Reducing the Barriers to Entry for Foundation Model Training
Paolo Faraboschi, Ellis Giles, Justin Hotard, Konstanty Owczarek, Andrew Wheeler
TL;DR
The paper addresses the unsustainable cost trajectory of training foundation models by introducing an analytical framework that links model size, data, and hardware to training expenditure, formalized as $C = C_0 P T$ with $C_0 \approx 6$ and $T \approx 20$, yielding $C \approx 120 P^2$, and noting that Mixture-of-Experts can reduce this to $C_{MoE} = 120 P^2 / K$ though with gating challenges. It outlines an evolutionary roadmap spanning supercomputing optimizations, data reduction, model partitioning, training algorithms, data formats, efficient hardware, and competitive accelerators to halve costs incrementally. It also proposes a revolutionary path combining Analog In-Memory Computing and Energy-Based Models to further slash training costs and shift away from transformer-centric paradigms. The work argues for open, co-designed, and service-oriented strategies to democratize access to large-scale AI while aligning with sustainable energy and supply-chain constraints, thereby preventing excessive market concentration and stifled innovation.
Abstract
The world has recently witnessed an unprecedented acceleration in demands for Machine Learning and Artificial Intelligence applications.
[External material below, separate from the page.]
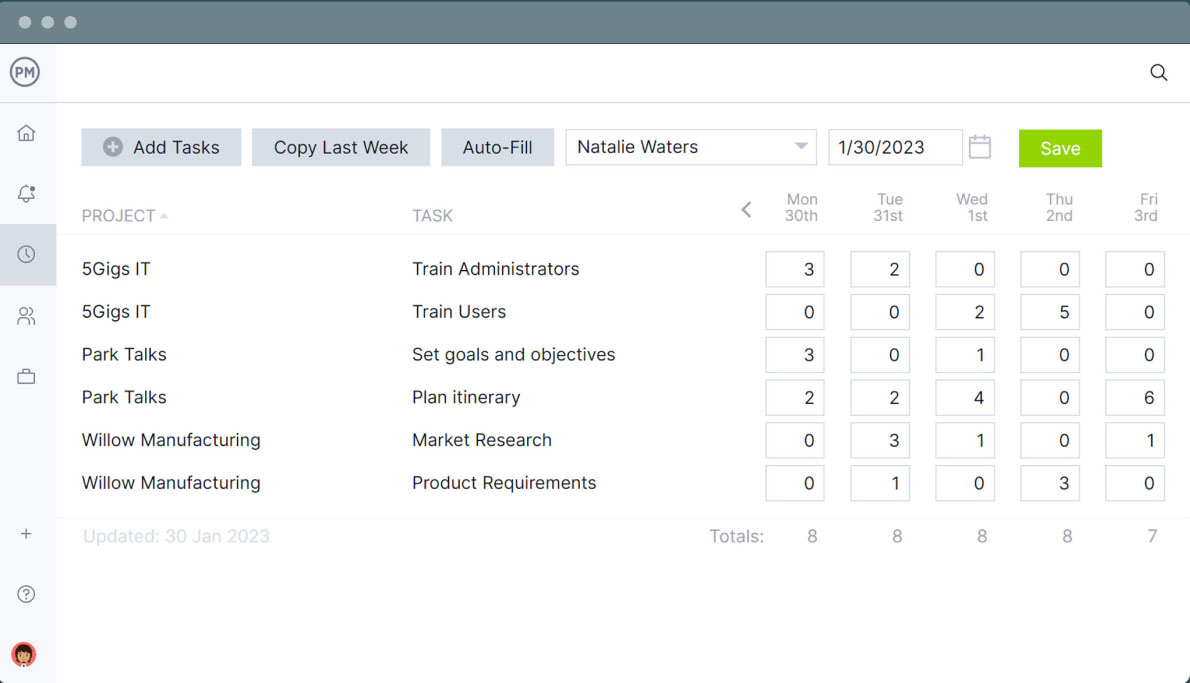Click the calendar icon beside the date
This spike in demand has imposed tremendous strain on the underlying technology stack in supply chain, GPU-accelerated hardware, software, datacenter power density, and energy consumption. If left on the current technological trajectory, future demands show insurmountable spending trends, further limiting market players, stifling innovation, and widening the technology gap. To address these challenges, we propose a fundamental change in the AI training infrastructure throughout the technology ecosystem. The changes require advancements in supercomputing and novel AI training approaches, from high-end software to low-level hardware, microprocessor, and chip design, while advancing the energy efficiency required by a sustainable infrastructure. This paper presents the analytical framework that quantitatively highlights the challenges and points to the opportunities to reduce the barriers to entry for training large language models.